**ENTRIES SHOWN:**
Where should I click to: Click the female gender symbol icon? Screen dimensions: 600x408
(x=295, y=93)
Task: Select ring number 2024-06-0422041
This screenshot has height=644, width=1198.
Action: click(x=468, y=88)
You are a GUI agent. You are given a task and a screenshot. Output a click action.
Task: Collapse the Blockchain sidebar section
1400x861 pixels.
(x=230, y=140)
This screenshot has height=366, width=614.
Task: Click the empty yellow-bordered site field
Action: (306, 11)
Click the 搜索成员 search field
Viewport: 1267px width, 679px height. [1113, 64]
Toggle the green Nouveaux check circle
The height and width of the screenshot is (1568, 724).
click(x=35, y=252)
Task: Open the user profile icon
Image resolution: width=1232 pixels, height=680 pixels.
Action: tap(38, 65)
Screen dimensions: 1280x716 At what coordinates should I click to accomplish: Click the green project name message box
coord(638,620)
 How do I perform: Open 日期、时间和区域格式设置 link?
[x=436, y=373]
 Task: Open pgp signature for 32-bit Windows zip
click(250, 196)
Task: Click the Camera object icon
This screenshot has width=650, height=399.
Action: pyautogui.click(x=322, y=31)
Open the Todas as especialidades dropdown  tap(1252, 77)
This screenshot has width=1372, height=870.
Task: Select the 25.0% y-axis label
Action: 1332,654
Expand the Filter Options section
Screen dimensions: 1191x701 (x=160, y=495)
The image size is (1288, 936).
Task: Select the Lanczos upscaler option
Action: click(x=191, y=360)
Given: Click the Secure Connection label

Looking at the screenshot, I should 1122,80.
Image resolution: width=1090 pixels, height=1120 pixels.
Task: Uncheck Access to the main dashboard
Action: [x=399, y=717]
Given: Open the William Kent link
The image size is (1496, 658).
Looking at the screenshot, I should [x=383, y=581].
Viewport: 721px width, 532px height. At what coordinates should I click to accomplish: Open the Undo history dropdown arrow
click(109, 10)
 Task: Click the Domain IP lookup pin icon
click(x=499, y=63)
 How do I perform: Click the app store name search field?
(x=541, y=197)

**WHAT YOU HAVE TO DO:** Every record in the listing above is to be copied exactly.

**RESPONSE TO THIS TASK:**
Where should I click to: Click the female gender symbol icon? Screen dimensions: 600x408
(x=295, y=93)
Task: Select ring number 2024-06-0422041
This screenshot has height=644, width=1198.
Action: click(x=468, y=88)
You are a GUI agent. You are given a task and a screenshot. Output a click action.
Task: Collapse the Blockchain sidebar section
1400x861 pixels.
(x=230, y=140)
This screenshot has height=366, width=614.
Task: Click the empty yellow-bordered site field
Action: (306, 11)
Click the 搜索成员 search field
Viewport: 1267px width, 679px height. [1113, 64]
Toggle the green Nouveaux check circle
The height and width of the screenshot is (1568, 724).
click(x=35, y=252)
Task: Open the user profile icon
Image resolution: width=1232 pixels, height=680 pixels.
Action: tap(38, 65)
Screen dimensions: 1280x716 At what coordinates should I click to accomplish: Click the green project name message box
coord(638,620)
 How do I perform: Open 日期、时间和区域格式设置 link?
[x=436, y=373]
 Task: Open pgp signature for 32-bit Windows zip
click(250, 196)
Task: Click the Camera object icon
This screenshot has width=650, height=399.
Action: pyautogui.click(x=322, y=31)
Open the Todas as especialidades dropdown  tap(1252, 77)
This screenshot has width=1372, height=870.
Task: Select the 25.0% y-axis label
Action: 1332,654
Expand the Filter Options section
Screen dimensions: 1191x701 (x=160, y=495)
The image size is (1288, 936).
Task: Select the Lanczos upscaler option
Action: click(x=191, y=360)
Given: Click the Secure Connection label

Looking at the screenshot, I should 1122,80.
Image resolution: width=1090 pixels, height=1120 pixels.
Task: Uncheck Access to the main dashboard
Action: [x=399, y=717]
Given: Open the William Kent link
The image size is (1496, 658).
Looking at the screenshot, I should [x=383, y=581].
Viewport: 721px width, 532px height. At what coordinates should I click to accomplish: Open the Undo history dropdown arrow
click(109, 10)
 Task: Click the Domain IP lookup pin icon
click(x=499, y=63)
 How do I perform: Click the app store name search field?
(x=541, y=197)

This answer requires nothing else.